Wikipedia notes that "On average x32 is 5–8% faster on the SPEC CPU integer benchmarks compared to x86-64 but it can as likely be much slower. There is no speed advantage over x86-64 in the SPEC CPU floating point benchmarks."

Perhaps the reason that no tier-one Linux distro ships with x32 images is that the additional complexity of supporting an additional ABI is not seen to be worth the modest performance increases.

[1]: http://www.spec.org/cpu2000/CINT2000/181.mcf/docs/181.mcf.ht...

aaronbee · on Oct 10, 2013

Another relevant benchmark is x32 vs. x86. In a memory constrained environment you may be forced to use x86. x32 gives you the ability to get the performance benefits of x86-64 (possibly plus some) while staying in your memory constraints.

frozenport · on Oct 10, 2013

30% performance boost in Java, which we know is lies built on pointers. Also maybe Scala.

sanxiyn · on Oct 10, 2013

This is not true. Since this optimization helps Java so much, it is already implemented in HotSpot itself without changing ABI.

https://wiki.openjdk.java.net/display/HotSpot/CompressedOops

frozenport · on Oct 10, 2013

Does this break vectorization?
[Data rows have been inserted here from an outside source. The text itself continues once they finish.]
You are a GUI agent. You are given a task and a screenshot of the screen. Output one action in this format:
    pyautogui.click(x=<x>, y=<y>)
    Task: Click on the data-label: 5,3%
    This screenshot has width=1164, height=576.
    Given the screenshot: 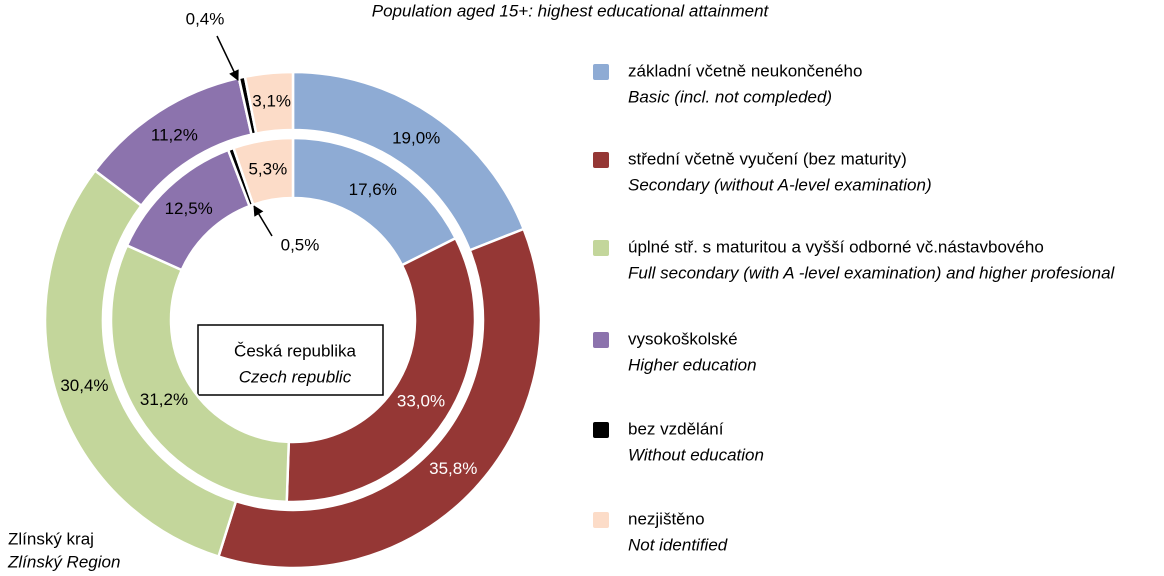 What is the action you would take?
    pyautogui.click(x=268, y=170)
Specifically, saxpy (Y=M*X+B) requires extra operations to dereference every element and won't let you insert an FMA instruction.
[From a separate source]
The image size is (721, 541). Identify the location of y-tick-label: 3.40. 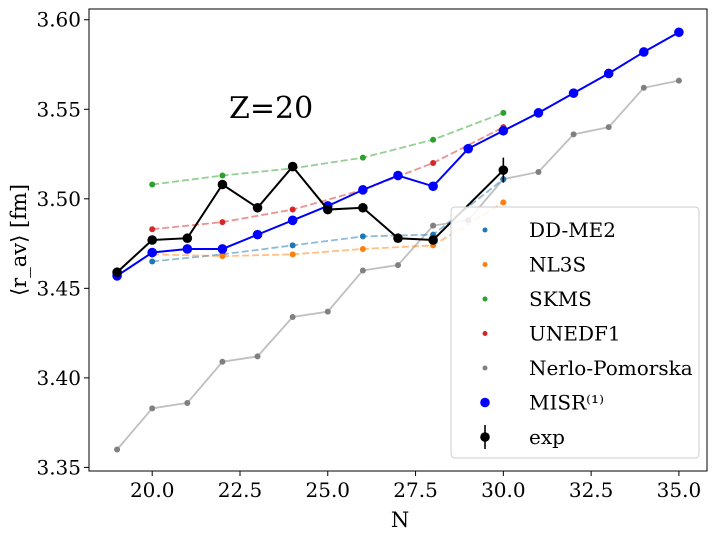
(58, 378).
conradev · on Oct 10, 2013

ARM64 has 64 bit pointers, so even though only 33 bits of those are being used for addressing memory, iOS still suffers the increased memory penalty[1].

[1] http://www.mikeash.com/pyblog/friday-qa-2013-09-27-arm64-and...
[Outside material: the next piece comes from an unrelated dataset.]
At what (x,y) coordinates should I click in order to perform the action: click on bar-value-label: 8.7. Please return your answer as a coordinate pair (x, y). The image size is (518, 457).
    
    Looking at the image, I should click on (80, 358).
hdevalence · on Oct 10, 2013

On the other hand, it's not like the bits of the pointer which are not used for addressing memory are necessarily wasted.

You can use them as tagged pointers [1], and I think that Apple's Obj-C runtime actually does this. (I don't know for sure, as it's not really something I'm interested in, but I think I saw an article about it. I could be wrong.)

[1]: https://en.wikipedia.org/wiki/Tagged_pointer

conradev · on Oct 10, 2013

Yes, those bits are put to very good use! In ARM64, some bits are actually used to store the reference count for the object, making -retain/-release calls super fast.

asveikau · on Oct 10, 2013

Any details on that posted somewhere?

The wackiest thing about that is... if there are multiple pointers to an object (kind of the point of reference counting) and the reference count is part of the pointer... well... I don't really see that working well at all. OTOH I could see there being some optimization that means some callers might not need to modify the global reference count, only the one in their reference.

twoodfin · on Oct 10, 2013

If I'm not mistaken, those extra bits are pulled from the "isa" pointer, present in all objects and similar to a C++ vtable pointer. That is, they're in the object itself, not the pointers to it.

Mike Ash wrote an excellent summary:

http://www.mikeash.com/pyblog/friday-qa-2013-09-27-arm64-and...

asveikau · on Oct 10, 2013

OK that makes a lot more sense. Thanks.

jevinskie · on Oct 10, 2013

There is nothing preventing you from using a 32-bit pointer ABI with AArch64.

KyleSanderson · on Oct 10, 2013

FWIW I've been running x32 in production for over a year now. The system has its quirks, such as busted busybox/iptables support. Compiling these two packages against amd64 allow them to run, which is totally fine. With x32 you get the best of both worlds; I am using Gentoo.

kaeso · on Oct 10, 2013

An experimental Debian X32 port is currently being built[0], already covering about 79% of the whole packages archive[1].

[0] http://www.debian-ports.org/

[1] http://buildd.debian-ports.org/stats/x32.txt

josteink · on Oct 10, 2013

Looking at the X32Ports details-page[1], I'm pretty quick to rate this "not ready for mainstream" at this point ;)

Definitely interesting though. Once support matures, I'll be interested in trying it out.

[1] https://wiki.debian.org/X32Port

ppadron · on Oct 10, 2013

First thing that came to mind after reading this was Redis. See "Using 32 bits instances" in http://redis.io/topics/memory-optimization.

emillon · on Oct 10, 2013

X32 code is different from "plain" 32 bit code (x86 style) as it still runs in long mode and can use all registers.